TUJUAN LATIHAN:
Sambunglah bacaan tentang usaha sepatu Fortuna Shoes, mulai setelah kalimat terakhirnya.

BACAAN YANG DIBERIKAN:
Menurut dia, budaya bersepatu di Indonesia berbeda dengan negara tujuan ekspor sepatunya selama ini. Keadaan inilah yang juga menjadi tantangan untuk mencari peluang pasar di Indonesia.
”Jenis sepatu kami masuknya ke dress shoes yang di Indonesia diasumsikan model sepatu ini termasuk sepatu klasik untuk ke undangan atau untuk kalangan eksekutif. Padahal, model sepatu kami banyak sekali jenisnya, dari yang sangat formal hingga kasual,” tutur Kiki.
Tantangan lain, harga yang tergolong tinggi karena 90 persen materialnya menggunakan bahan impor. Misalnya, untuk bahan sol sepatu lapis atas diimpor dari Perancis dan untuk bahan sol sepatu dalam dan luar berasal dari Italia.
Untuk ekspor, harga pesanan dalam jumlah 3.000-4.000 pasang per bulan, mulai dari sekitar 60 euro hingga 90 euro atau sekitar Rp 1,5 juta per pasang. ”Tergantung bahan dan konstruksinya karena bahan sepatu yang kami gunakan memiliki spesifikasi khusus,” ucap Kiki.
Untuk tetap mempertahankan usaha, Kiki kini berencana memulai bisnis secara dalam jaringan (daring). Dengan tetap mempertahankan kualitas ekspor, Fortuna Shoes juga akan mencoba berkolaborasi dengan artisan kulit lokal untuk mengembangkan lukisan tangan (hand painted).

DAFTAR CATATAN:
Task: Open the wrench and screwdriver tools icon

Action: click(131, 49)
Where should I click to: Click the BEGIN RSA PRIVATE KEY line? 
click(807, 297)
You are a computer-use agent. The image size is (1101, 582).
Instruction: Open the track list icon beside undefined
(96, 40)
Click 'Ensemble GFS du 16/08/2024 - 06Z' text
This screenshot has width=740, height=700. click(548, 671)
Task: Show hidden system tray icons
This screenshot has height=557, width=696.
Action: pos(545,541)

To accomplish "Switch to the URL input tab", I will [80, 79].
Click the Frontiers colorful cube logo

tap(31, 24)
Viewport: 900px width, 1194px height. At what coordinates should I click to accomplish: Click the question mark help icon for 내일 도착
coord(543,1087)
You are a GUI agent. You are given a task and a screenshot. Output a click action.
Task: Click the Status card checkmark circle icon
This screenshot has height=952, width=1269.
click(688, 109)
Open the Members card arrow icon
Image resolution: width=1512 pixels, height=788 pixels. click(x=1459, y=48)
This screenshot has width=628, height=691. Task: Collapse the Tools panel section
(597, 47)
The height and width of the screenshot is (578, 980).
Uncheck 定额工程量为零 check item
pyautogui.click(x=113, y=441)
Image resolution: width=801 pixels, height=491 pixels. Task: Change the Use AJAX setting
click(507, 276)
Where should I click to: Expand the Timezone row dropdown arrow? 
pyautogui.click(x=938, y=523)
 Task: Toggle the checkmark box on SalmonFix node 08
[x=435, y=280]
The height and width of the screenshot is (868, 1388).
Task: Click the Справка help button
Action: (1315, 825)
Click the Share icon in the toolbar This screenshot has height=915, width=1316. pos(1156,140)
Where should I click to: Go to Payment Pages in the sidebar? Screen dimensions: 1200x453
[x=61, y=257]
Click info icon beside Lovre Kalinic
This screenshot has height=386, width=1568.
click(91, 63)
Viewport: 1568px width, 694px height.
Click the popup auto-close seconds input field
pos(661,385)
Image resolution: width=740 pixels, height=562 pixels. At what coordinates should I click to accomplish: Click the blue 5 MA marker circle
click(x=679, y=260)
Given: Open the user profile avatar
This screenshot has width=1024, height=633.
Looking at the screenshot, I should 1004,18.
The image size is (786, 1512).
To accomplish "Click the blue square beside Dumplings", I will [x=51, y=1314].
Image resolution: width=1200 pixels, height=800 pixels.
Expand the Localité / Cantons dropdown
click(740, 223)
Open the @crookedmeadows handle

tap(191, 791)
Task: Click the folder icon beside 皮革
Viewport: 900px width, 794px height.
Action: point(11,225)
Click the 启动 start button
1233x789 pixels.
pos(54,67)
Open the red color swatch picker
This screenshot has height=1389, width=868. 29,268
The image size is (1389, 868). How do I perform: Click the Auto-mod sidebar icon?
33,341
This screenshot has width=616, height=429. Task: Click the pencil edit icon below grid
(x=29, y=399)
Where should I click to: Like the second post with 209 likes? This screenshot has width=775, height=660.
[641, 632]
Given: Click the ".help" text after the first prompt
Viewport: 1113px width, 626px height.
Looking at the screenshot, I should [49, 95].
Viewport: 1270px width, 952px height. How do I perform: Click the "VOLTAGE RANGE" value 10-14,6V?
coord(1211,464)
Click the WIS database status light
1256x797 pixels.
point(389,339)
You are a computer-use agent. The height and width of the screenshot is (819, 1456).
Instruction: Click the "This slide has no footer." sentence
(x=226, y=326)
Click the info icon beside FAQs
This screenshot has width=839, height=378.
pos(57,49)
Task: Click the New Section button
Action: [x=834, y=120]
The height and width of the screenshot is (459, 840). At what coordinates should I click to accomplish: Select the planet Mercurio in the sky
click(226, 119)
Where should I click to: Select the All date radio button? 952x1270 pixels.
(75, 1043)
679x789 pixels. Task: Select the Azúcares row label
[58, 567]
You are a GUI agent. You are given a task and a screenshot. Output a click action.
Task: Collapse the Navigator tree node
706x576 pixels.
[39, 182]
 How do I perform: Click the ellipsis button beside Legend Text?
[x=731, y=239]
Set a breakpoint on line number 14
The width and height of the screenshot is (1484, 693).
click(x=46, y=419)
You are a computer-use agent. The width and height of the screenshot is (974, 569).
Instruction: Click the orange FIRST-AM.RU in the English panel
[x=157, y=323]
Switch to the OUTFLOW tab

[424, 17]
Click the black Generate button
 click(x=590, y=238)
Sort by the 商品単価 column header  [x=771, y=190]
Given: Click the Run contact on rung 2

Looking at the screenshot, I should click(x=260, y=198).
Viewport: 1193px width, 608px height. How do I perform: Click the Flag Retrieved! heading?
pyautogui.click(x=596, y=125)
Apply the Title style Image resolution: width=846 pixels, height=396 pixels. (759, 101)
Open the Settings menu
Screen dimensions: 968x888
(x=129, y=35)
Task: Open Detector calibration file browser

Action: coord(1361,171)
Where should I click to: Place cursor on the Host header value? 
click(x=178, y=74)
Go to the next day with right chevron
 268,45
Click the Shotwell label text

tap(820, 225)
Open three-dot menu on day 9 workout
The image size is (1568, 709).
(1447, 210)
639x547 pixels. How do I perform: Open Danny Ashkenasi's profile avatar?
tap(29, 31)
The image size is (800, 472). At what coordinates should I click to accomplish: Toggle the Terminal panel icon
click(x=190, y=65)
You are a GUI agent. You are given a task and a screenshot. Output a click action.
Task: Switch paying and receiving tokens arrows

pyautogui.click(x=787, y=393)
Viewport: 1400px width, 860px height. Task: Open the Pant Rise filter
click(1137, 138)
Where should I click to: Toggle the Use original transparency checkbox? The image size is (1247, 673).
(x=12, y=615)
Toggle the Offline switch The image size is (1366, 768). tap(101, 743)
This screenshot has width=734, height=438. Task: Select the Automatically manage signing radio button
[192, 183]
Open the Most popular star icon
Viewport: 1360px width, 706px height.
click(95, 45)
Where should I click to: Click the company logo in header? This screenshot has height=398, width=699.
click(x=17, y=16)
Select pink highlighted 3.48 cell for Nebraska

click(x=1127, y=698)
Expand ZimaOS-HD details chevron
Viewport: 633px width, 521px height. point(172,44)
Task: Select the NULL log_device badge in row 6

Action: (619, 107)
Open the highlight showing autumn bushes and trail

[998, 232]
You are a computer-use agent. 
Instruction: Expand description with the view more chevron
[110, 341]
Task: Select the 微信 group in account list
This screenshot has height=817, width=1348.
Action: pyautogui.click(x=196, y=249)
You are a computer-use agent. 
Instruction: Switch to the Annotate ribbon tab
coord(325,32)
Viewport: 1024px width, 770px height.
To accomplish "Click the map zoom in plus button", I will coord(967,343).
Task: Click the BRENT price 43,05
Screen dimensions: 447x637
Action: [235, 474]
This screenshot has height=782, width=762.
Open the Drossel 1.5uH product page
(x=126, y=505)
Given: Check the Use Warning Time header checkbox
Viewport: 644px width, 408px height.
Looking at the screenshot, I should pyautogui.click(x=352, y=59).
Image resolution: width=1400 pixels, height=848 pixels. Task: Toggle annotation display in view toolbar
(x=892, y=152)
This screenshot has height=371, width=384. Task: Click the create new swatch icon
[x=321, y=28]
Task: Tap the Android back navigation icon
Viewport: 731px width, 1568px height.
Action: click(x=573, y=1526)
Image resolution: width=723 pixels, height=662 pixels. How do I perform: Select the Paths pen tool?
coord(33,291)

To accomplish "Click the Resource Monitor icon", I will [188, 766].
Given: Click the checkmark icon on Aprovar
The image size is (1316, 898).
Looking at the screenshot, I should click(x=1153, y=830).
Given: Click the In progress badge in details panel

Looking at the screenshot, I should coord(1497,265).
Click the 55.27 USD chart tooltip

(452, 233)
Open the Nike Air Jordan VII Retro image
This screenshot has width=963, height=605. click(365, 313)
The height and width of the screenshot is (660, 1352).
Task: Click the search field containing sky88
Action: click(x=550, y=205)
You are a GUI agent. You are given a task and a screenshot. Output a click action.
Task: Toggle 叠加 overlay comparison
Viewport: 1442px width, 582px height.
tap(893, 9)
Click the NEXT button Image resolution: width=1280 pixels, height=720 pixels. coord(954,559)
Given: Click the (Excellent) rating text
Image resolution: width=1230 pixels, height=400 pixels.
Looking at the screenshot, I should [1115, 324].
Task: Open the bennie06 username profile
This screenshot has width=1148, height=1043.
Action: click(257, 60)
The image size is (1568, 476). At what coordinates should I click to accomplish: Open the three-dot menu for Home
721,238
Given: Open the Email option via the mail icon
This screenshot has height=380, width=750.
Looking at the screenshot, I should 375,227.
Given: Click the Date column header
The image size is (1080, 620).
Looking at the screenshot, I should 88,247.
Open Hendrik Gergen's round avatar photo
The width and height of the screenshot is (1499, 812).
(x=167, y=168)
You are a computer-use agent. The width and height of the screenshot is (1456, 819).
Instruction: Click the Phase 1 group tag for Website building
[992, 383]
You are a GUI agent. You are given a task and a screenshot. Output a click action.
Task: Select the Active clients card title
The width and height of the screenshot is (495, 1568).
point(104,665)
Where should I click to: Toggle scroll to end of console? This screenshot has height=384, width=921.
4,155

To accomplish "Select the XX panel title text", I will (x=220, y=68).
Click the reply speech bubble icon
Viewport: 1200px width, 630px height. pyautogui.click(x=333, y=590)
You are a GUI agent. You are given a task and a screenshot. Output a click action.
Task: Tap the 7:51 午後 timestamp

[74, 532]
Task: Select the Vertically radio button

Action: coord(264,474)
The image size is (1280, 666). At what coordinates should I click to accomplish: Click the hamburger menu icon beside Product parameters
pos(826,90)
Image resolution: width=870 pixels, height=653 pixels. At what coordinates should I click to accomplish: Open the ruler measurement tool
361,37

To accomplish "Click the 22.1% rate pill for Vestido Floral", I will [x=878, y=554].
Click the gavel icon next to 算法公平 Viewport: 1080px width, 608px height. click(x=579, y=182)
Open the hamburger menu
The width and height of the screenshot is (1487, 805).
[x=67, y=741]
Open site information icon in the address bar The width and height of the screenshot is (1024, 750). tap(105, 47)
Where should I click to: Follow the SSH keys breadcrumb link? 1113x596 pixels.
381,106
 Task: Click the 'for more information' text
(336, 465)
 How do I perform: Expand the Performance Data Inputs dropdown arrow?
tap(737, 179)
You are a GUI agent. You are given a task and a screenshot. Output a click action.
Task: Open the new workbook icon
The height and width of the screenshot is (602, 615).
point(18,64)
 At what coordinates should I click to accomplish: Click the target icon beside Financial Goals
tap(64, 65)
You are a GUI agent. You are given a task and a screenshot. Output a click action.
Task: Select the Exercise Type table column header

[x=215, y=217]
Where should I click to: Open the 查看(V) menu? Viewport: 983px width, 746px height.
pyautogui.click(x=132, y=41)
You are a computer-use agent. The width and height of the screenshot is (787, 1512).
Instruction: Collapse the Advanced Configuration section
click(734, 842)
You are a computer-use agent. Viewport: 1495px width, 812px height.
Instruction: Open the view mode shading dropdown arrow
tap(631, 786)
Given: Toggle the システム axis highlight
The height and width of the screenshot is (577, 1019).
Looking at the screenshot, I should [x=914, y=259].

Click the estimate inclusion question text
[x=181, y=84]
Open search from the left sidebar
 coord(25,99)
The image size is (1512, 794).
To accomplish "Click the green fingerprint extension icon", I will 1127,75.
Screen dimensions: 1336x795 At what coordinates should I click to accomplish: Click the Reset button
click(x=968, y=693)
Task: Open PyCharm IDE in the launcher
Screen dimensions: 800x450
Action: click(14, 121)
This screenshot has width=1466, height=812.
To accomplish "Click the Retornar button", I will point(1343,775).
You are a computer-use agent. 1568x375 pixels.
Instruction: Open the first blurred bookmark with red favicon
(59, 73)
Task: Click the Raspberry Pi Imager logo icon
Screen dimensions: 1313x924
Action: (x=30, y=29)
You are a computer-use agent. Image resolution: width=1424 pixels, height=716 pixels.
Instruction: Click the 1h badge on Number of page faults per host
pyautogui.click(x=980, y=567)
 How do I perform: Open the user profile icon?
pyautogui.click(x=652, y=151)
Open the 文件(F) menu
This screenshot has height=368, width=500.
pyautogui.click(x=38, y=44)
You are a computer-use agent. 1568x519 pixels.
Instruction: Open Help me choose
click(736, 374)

JAWABAN LATIHAN:
Begitu pula dengan Lala Gozali (65), pelaku UMKM di bidang mode dengan nama usaha Roemah Kain dan Badjoe Gianti. Selama ini, penjualan baju dan kain batik mengandalkan pameran dan membuka usaha di pusat perbelanjaan.
Tak hanya itu, peminat kain batik pun diakuinya menurun lebih dari 50 persen karena bukan merupakan kebutuhan pokok. Lala kemudian mulai mengalihkan usahanya dengan memproduksi masker kain dan celemek.
”Sekarang, kan, banyak orang diam di rumah, jadi saya rasa ada kebutuhan untuk bisa tetap eksis meski hanya di rumah. Orang-orang itu butuh tetap tampil keren, jadi saya coba produksi celemek yang fashionable,” kata Lala.
Ia pun berharap pameran-pameran busana segera kembali diadakan agar daya serap untuk produk UMKM kembali hidup. ”Kalau jual kain batik, orang itu ada kebutuhan untuk memegang bahan kainnya. Jadi, semoga pameran bisa kembali diadakan sesuai protokol kesehatan,” ucapnya.
Menteri Koperasi dan Usaha Kecil Menengah Teten Masduki menyampaikan, pemerintah sejak Maret 2020 terus berupaya membantu para pelaku UMKM agar beradaptasi dengan keadaan akibat pandemi. Misalnya, pelaku usaha yang awalnya konfeksi kemudian dialihkan membuat masker sesuai dengan permintaan pasar yang baru.
”Produk UMKM yang sekarang tumbuh, kan, antara lain makanan dan minuman, kebutuhan pribadi di rumah, serta peralatan olahraga. Maka diharapkan para pelaku usaha juga mengarah ke sini,” ujar Teten pada Kamis (2/7/2020).
Selain itu, Kemenkop dan UKM sedang bekerja sama dengan beberapa kementerian untuk mendorong belanja pemerintah agar membeli produk UMKM. Tahun 2020, ada anggaran sebesar Rp 318 triliun yang bisa dibelanjakan untuk produk UMKM.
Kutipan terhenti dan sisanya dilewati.